RESEARCHERS COMBINE STEM CELLS,
GENE THERAPY TO TREAT DUCHENNE DYSTROPHY

MDA-supported researchers Louis Kunkel of Harvard Medical School and Jeffrey Chamberlain and Sheng Li of the University of Washington announced in the March 9 issue of Proceedings of the National Academy of Sciences that they’ve combined stem cell and gene therapy to successfully treat mice with Duchenne muscular dystrophy (DMD). Estanislao Bachrach at Harvard was a major contributor to this work.

The mice were treated with a special type of muscle-derived stem cell known as SP (side population) cells, which were given corrected genes for human dystrophin, the protein needed but deficient in DMD. The cells came from mouse muscles, and similar cells are believed present in human muscles.
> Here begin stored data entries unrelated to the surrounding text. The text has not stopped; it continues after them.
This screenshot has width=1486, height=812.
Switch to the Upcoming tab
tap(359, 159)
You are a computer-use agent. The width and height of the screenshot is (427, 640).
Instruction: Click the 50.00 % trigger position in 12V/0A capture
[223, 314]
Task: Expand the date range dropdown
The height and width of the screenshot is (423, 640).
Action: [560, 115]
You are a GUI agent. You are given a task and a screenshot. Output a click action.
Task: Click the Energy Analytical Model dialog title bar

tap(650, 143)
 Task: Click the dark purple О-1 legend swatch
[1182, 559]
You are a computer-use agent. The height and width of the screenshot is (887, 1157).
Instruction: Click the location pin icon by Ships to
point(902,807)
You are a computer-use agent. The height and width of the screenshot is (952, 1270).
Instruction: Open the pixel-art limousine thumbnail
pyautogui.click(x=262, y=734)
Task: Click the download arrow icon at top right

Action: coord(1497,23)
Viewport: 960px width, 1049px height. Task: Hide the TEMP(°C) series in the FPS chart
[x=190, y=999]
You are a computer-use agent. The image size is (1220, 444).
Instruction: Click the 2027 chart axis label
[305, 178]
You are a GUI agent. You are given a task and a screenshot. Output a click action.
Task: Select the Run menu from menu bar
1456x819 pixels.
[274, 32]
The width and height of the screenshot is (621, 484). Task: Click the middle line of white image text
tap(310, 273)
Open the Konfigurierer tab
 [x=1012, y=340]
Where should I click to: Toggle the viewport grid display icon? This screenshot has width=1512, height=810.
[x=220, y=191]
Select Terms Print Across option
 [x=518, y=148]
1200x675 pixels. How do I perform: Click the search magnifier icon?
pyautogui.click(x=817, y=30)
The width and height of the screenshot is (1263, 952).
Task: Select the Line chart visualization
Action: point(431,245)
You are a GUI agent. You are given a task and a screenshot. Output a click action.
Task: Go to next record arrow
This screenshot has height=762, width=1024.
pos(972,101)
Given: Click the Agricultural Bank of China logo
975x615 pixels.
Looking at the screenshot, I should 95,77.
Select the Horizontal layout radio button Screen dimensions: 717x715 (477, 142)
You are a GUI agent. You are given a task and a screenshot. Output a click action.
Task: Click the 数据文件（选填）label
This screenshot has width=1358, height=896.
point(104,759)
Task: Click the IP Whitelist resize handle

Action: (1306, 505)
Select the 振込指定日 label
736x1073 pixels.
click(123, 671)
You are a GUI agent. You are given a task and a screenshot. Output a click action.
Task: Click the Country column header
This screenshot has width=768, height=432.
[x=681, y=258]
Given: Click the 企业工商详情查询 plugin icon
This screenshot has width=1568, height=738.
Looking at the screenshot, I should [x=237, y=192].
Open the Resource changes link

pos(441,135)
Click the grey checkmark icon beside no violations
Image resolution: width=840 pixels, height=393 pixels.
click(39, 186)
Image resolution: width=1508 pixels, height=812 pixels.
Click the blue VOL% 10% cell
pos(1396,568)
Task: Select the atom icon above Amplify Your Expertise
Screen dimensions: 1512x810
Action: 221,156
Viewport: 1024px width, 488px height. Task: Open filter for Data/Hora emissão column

The investigators injected the cells into mouse tail veins. They observed the cells migrate through the circulation and home specifically to damaged muscle areas in the DMD-affected animals, where they then inserted themselves and produced low but measurable amounts of human dystrophin.

“This work represents one of the first steps toward human trials of adult-derived [nonembryonic] stem cells,” Kunkel said, adding that the way is now paved for using genetically corrected stem cells from patients’ own muscles to treat muscle diseases.

Researchers believe this technique will minimize the risk of the body rejecting the therapeutic material.